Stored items
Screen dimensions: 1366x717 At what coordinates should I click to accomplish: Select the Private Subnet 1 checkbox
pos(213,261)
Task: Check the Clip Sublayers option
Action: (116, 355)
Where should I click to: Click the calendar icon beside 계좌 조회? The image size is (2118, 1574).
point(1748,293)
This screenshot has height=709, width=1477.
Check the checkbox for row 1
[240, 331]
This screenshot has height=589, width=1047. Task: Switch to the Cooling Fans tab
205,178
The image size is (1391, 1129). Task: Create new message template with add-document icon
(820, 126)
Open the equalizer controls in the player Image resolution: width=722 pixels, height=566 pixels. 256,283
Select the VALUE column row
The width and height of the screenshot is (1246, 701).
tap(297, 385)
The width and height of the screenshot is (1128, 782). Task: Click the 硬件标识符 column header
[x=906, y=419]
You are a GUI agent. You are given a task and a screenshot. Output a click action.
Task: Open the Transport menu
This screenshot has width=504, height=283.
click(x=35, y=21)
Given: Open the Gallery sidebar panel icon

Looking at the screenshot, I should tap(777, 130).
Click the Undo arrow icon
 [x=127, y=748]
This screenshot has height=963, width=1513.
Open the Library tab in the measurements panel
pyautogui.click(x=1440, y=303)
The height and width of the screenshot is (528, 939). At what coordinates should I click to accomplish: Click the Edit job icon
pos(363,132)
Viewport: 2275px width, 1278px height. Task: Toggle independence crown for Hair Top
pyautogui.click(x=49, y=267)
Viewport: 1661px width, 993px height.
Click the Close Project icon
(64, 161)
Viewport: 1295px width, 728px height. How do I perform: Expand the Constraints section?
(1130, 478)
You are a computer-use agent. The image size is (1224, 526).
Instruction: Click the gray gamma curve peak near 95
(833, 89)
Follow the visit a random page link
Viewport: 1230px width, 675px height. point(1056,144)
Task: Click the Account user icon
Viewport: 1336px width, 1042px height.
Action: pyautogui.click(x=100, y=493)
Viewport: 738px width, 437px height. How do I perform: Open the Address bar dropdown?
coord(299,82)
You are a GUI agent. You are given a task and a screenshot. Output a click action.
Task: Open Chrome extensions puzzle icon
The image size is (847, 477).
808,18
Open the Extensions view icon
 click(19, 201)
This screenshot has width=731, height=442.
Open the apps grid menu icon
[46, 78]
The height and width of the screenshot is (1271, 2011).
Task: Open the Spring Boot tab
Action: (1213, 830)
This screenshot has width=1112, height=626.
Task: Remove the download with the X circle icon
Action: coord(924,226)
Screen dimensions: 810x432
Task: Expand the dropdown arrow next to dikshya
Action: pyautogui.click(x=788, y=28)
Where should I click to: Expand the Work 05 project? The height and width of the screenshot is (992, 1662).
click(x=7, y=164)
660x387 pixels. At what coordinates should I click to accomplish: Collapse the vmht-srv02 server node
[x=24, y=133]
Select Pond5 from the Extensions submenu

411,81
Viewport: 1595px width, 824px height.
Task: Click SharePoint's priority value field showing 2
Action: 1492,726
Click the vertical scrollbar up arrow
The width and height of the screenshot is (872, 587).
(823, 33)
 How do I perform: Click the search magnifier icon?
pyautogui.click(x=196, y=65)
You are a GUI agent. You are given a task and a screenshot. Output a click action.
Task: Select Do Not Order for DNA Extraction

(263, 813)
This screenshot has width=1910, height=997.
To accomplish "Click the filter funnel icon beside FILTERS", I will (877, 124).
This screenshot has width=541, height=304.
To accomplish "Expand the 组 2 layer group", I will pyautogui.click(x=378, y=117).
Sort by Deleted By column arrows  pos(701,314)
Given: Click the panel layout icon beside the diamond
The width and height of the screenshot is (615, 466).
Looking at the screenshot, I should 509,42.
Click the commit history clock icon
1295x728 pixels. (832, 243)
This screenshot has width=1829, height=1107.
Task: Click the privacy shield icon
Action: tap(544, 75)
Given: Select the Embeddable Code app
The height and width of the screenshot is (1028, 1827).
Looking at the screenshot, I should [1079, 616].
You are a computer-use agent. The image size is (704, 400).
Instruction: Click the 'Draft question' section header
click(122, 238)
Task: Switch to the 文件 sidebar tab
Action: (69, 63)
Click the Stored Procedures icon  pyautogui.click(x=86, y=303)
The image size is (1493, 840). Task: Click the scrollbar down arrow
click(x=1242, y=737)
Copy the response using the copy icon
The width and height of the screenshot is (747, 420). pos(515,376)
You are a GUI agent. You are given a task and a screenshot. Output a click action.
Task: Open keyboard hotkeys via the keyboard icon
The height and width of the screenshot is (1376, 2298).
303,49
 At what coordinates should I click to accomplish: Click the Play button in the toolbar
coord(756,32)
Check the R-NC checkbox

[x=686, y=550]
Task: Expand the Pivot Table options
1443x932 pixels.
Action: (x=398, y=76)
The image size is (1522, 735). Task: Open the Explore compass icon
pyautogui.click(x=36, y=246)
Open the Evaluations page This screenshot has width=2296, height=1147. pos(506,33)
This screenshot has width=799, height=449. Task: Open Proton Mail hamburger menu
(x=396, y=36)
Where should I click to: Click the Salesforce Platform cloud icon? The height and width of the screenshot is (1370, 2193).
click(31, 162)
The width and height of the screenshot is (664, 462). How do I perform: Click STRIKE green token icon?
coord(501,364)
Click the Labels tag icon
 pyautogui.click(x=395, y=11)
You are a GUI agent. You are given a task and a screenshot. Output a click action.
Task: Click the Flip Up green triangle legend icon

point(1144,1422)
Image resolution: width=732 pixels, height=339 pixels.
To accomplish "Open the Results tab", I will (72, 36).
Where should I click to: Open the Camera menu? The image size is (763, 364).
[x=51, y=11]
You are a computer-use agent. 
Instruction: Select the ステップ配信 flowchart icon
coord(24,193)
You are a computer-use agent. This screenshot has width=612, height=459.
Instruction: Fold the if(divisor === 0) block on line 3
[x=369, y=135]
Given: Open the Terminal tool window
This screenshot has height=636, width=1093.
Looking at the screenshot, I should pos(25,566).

- What is required
List each line of the records that holds the string "computer".

- Solution to this task
You are a computer-use agent. The image size is (1224, 526).
You are a computer-use agent. The image size is (704, 400).
You are a computer-use agent. 
You are a computer-use agent. This screenshot has width=612, height=459.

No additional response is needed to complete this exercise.